People value their powers of thinking, and most of us are interested in why some people seem to drive a highly tuned Maserati brain while others potter along with a merely serviceable Chery QQ. The fact that the broad powers of human intelligence show differences has been recognized since antiquity. Some people reliably obtain more correct answers, and often achieve these faster. How do they score better on mathematics, science, or any realm where problem solving plays a prominent role?
Some hold the view that the phenomenon indicates some basic different limitations in everyone’s brain to cope with incoming information.
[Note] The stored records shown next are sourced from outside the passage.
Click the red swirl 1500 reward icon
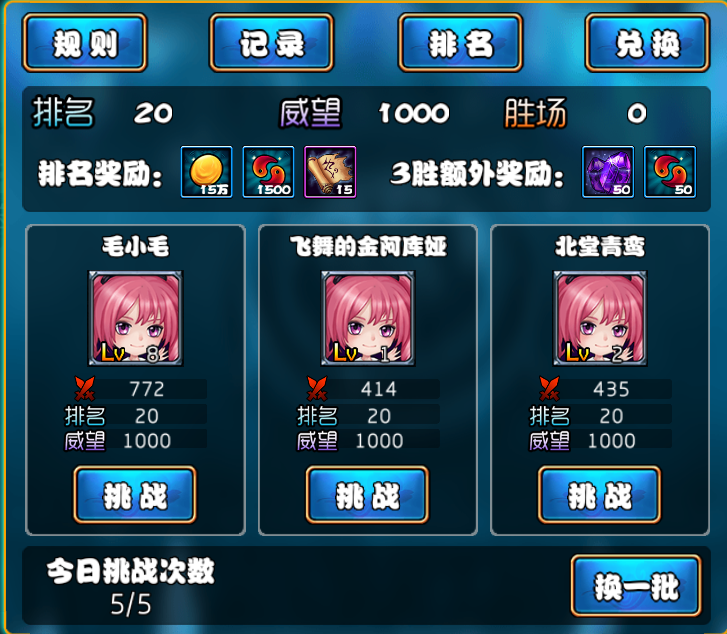This screenshot has width=727, height=634. (268, 172)
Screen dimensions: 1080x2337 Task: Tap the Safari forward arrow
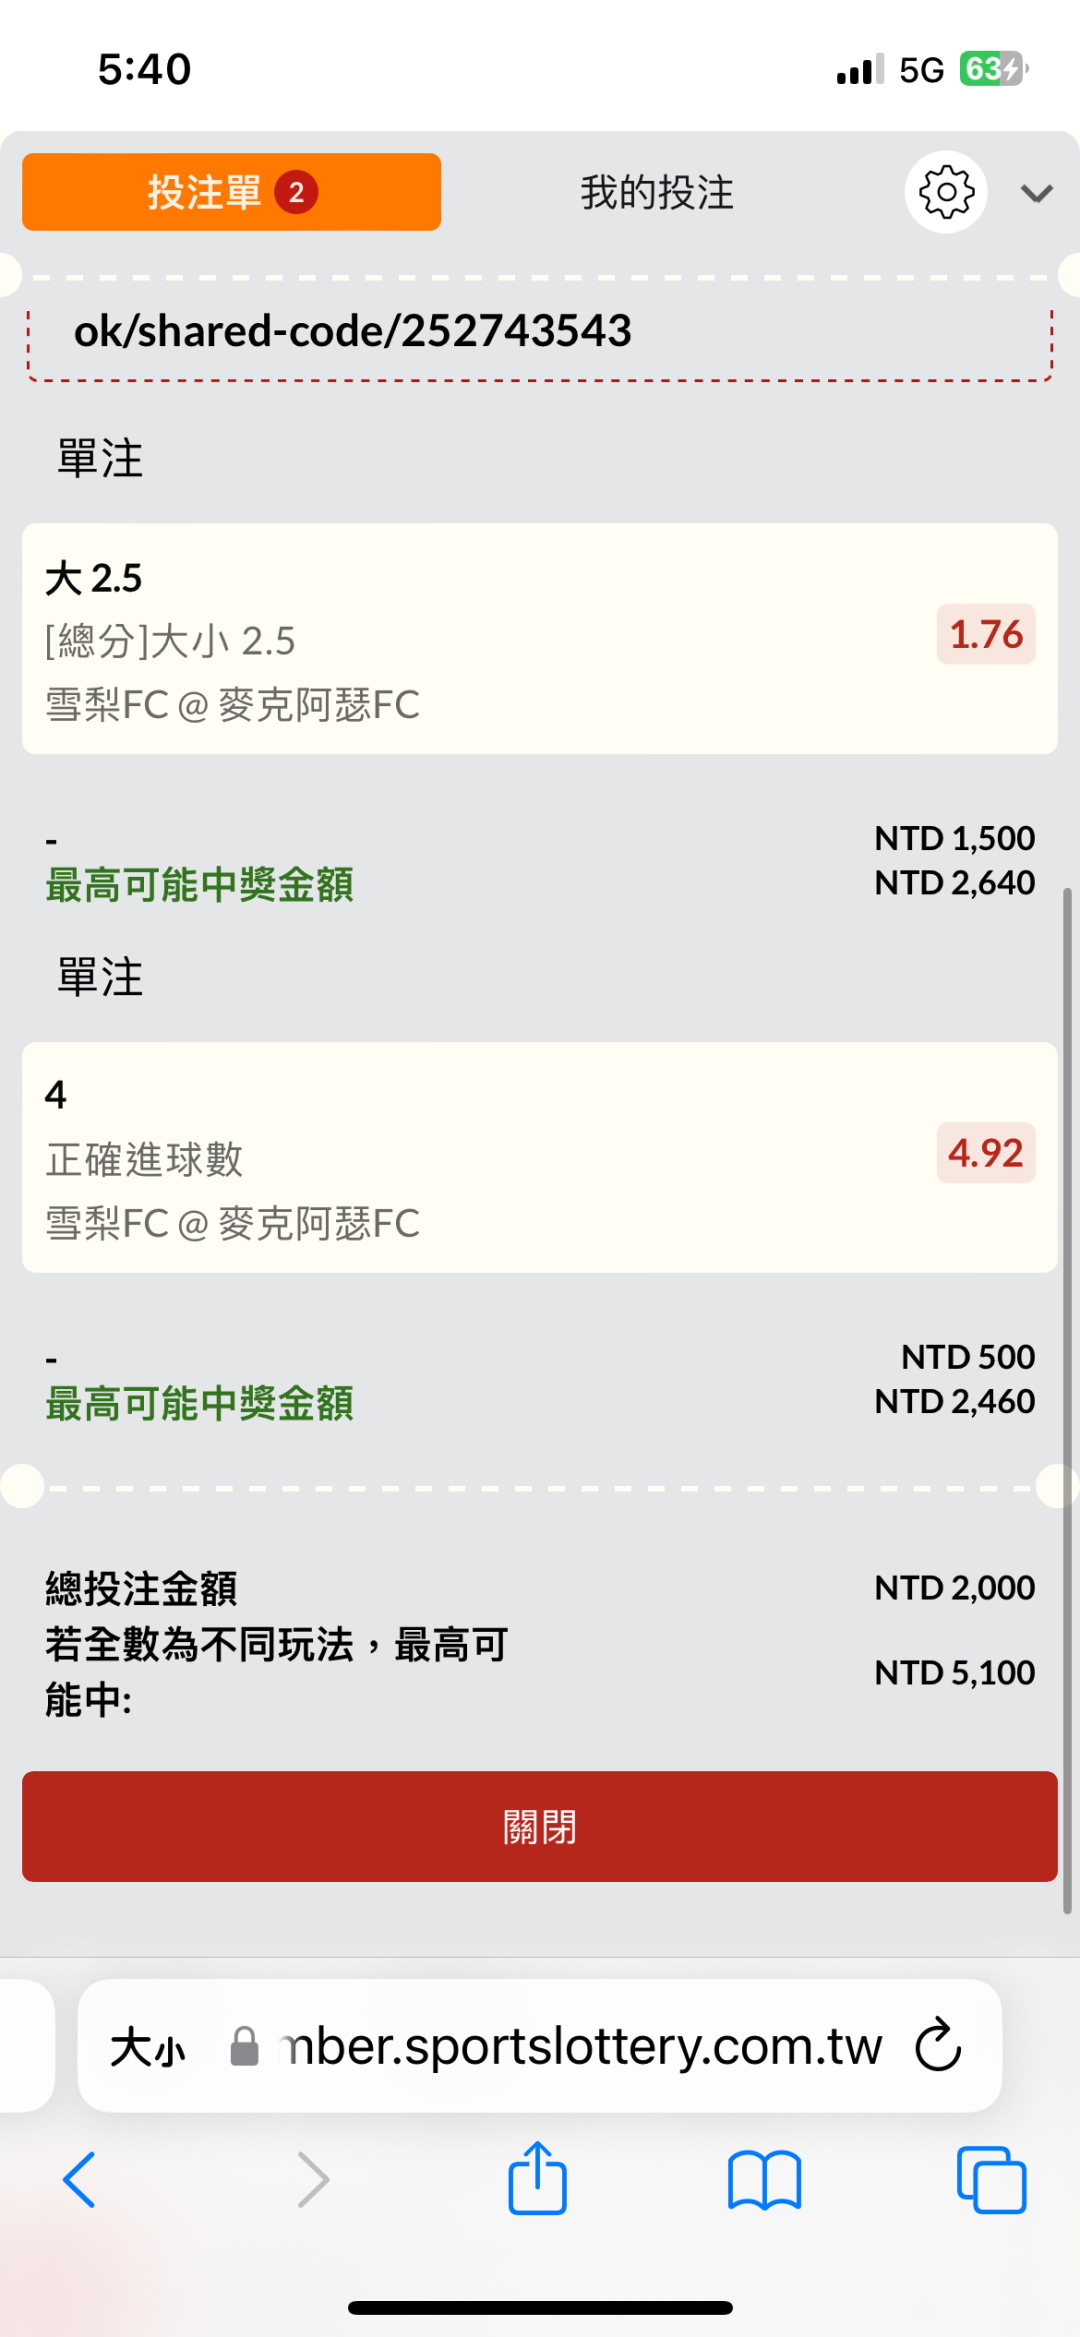[x=313, y=2180]
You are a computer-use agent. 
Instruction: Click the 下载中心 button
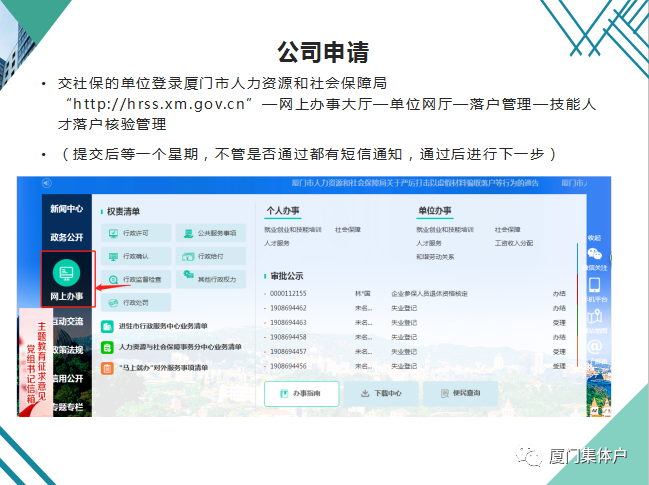[x=381, y=393]
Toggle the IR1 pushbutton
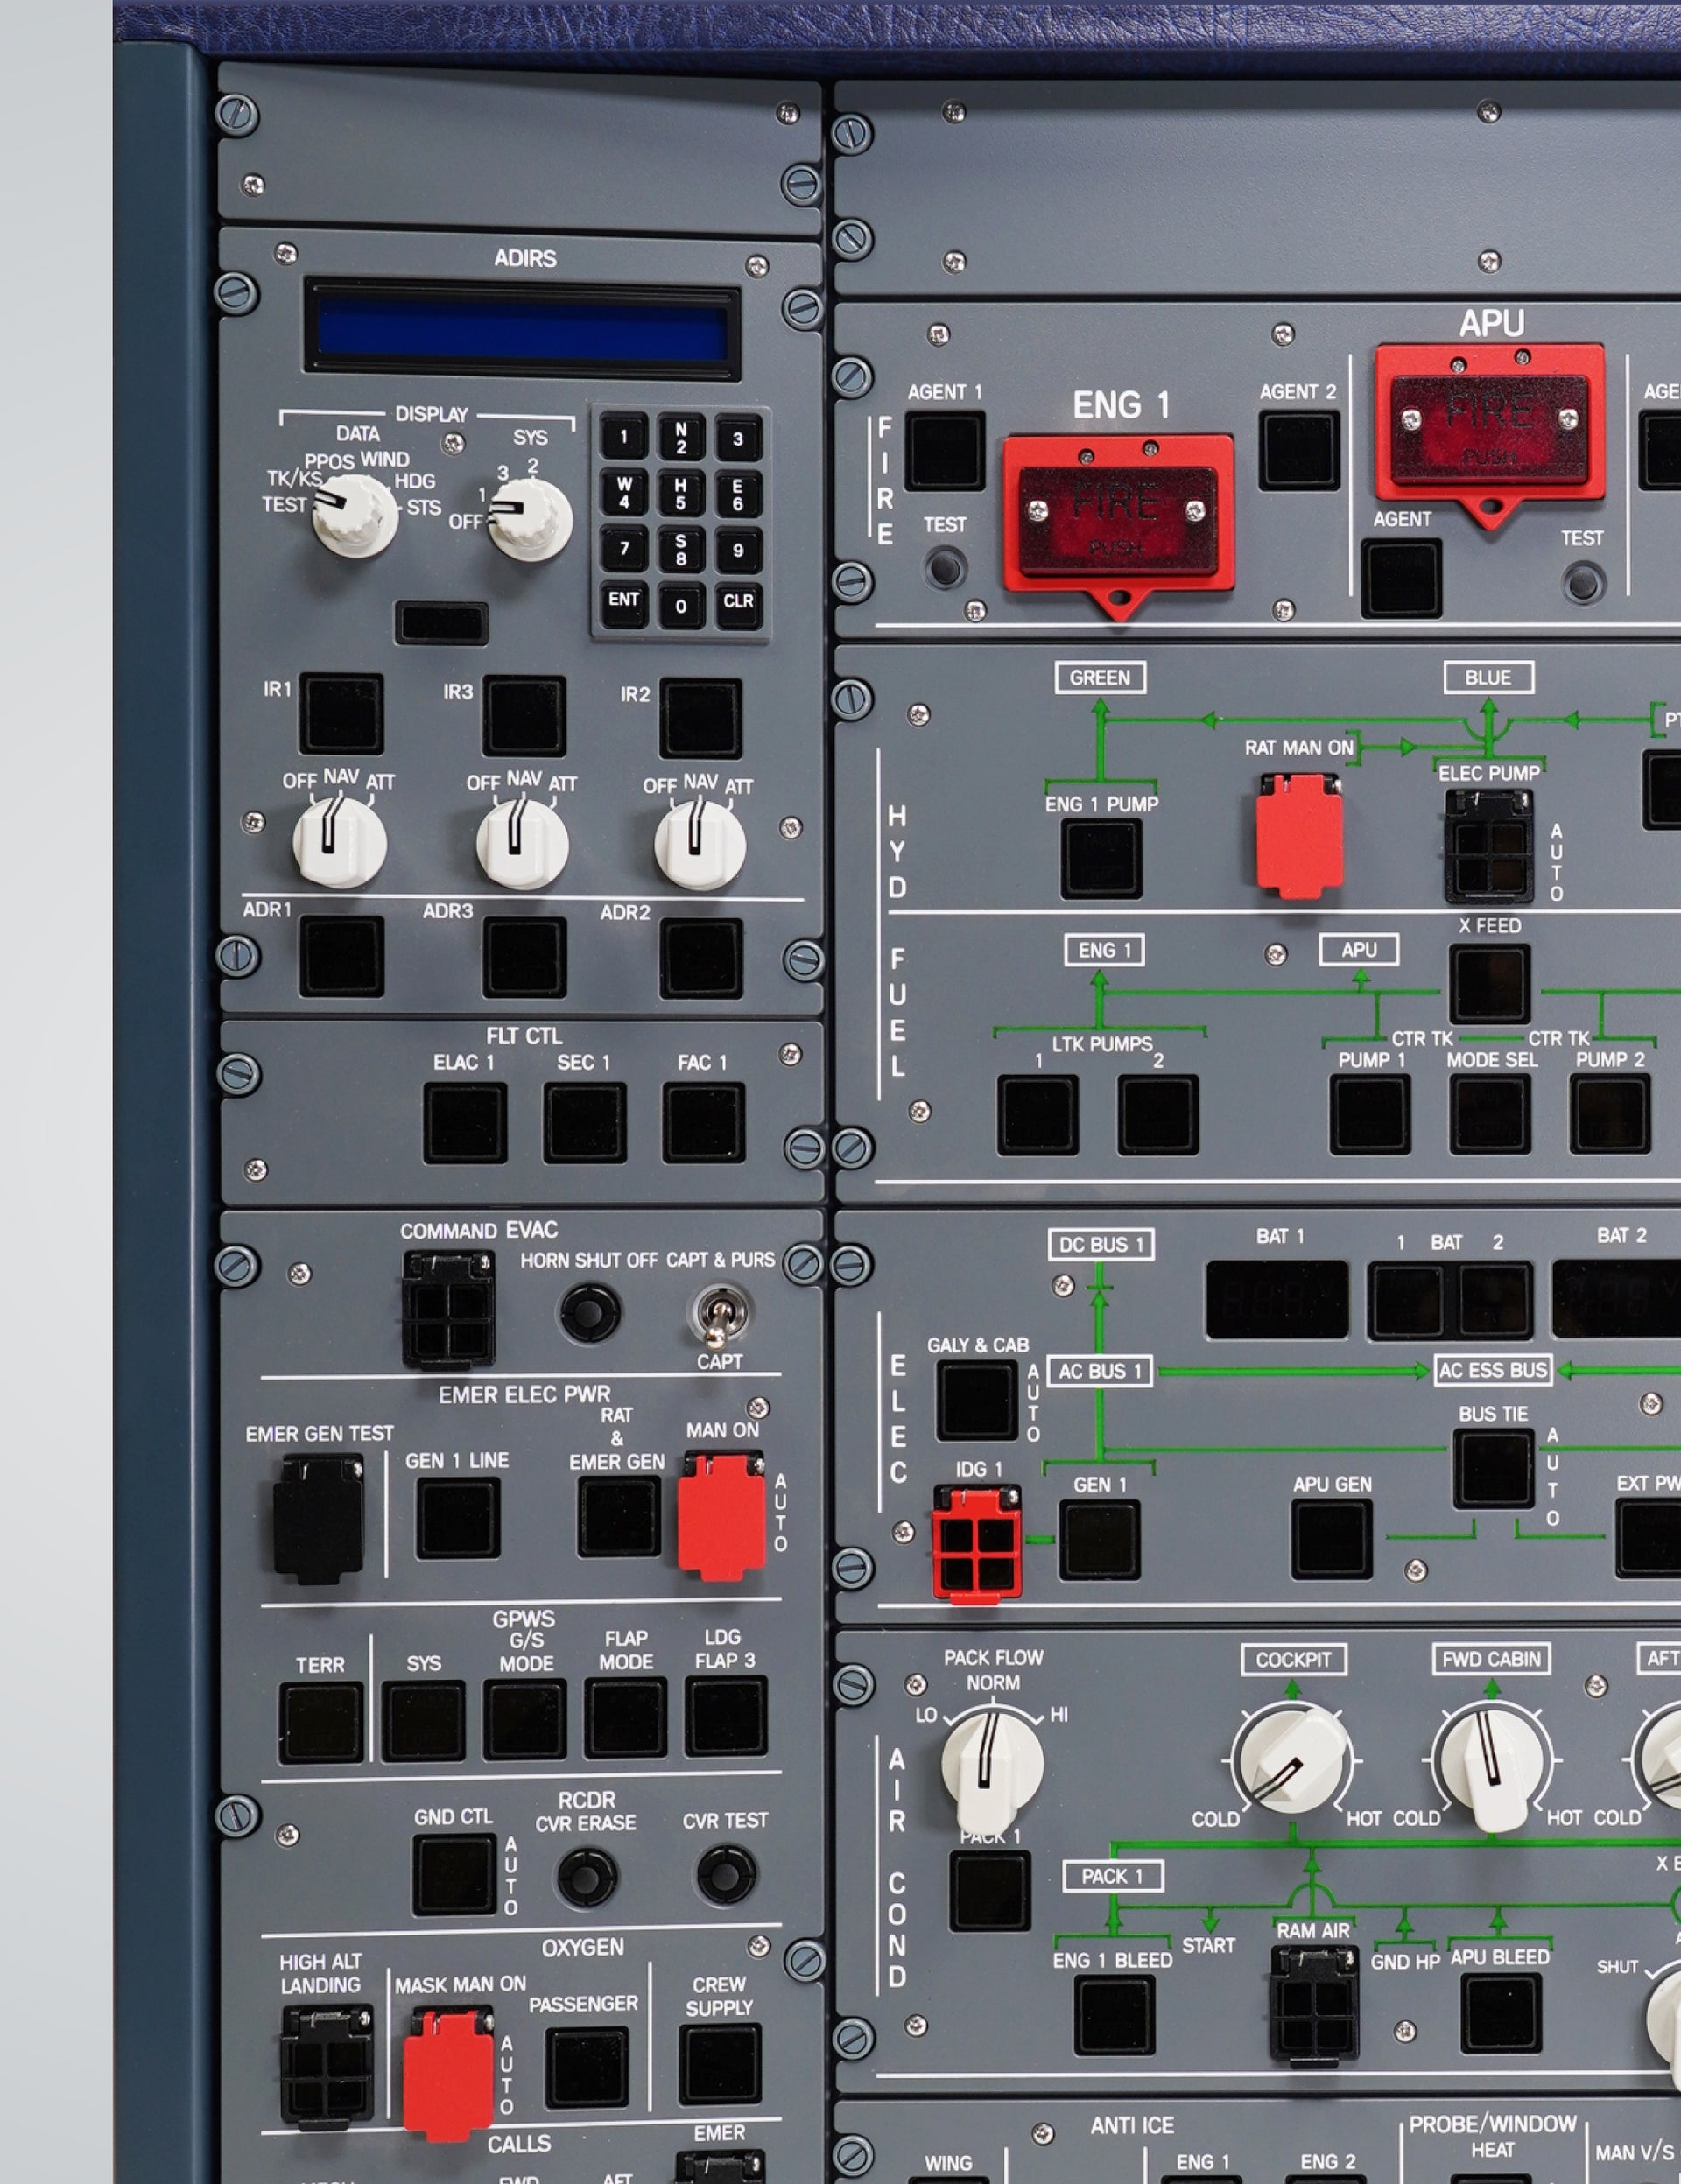This screenshot has height=2184, width=1681. pyautogui.click(x=342, y=713)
They have even compared it to the clock speed of a computer: that is, the people with the better inspection times are similar to computers with faster clock speeds. They go about the world taking in and chewing up information at a quicker rate than others.
But this is just a reasonable hypothesis, not a scientific statement. We are still a long way from having a mechanistic account of how the brain thinks, emotes, and wills. Therefore, it cannot be surprising that our understanding of what makes some brains more efficient than others is still fairly rudimentary. Let alone that brain function does not assess all important qualities. Personality, social adroitness, leadership, charisma, altruism, and many other things that we value can not be totally measured by hardware performance.
In fact, smartness isn’t merely something you are; it’s something you become. The simplification ability in our minds’ toolbox can be accessed and employed to solve the problem at hand. A mathematical demonstration is always based on simplifying assumptions. Good decisions do not require amassing large amounts of information.
Using fast and frugal heuristic, a person who knows less than another can make systematically more accurate inferences. More is not necessarily better. A computationally simple strategy that uses only some of the available information can be more robust, making more accurate predictions for new data, than a computationally complex, information-guzzling strategy that overfits.
In Walden, Thoreau thought deeply about the relationship that people have with their life. His advice is simplicity in modeling minds: “Our life is frittered away by detail… I say, let your affairs be as two or three, and not a hundred or a thousand… Simplify, simplify”. A bit of trust in the simplifying ability of the mind and it may help us to see how real-world problems can be solved quickly and well.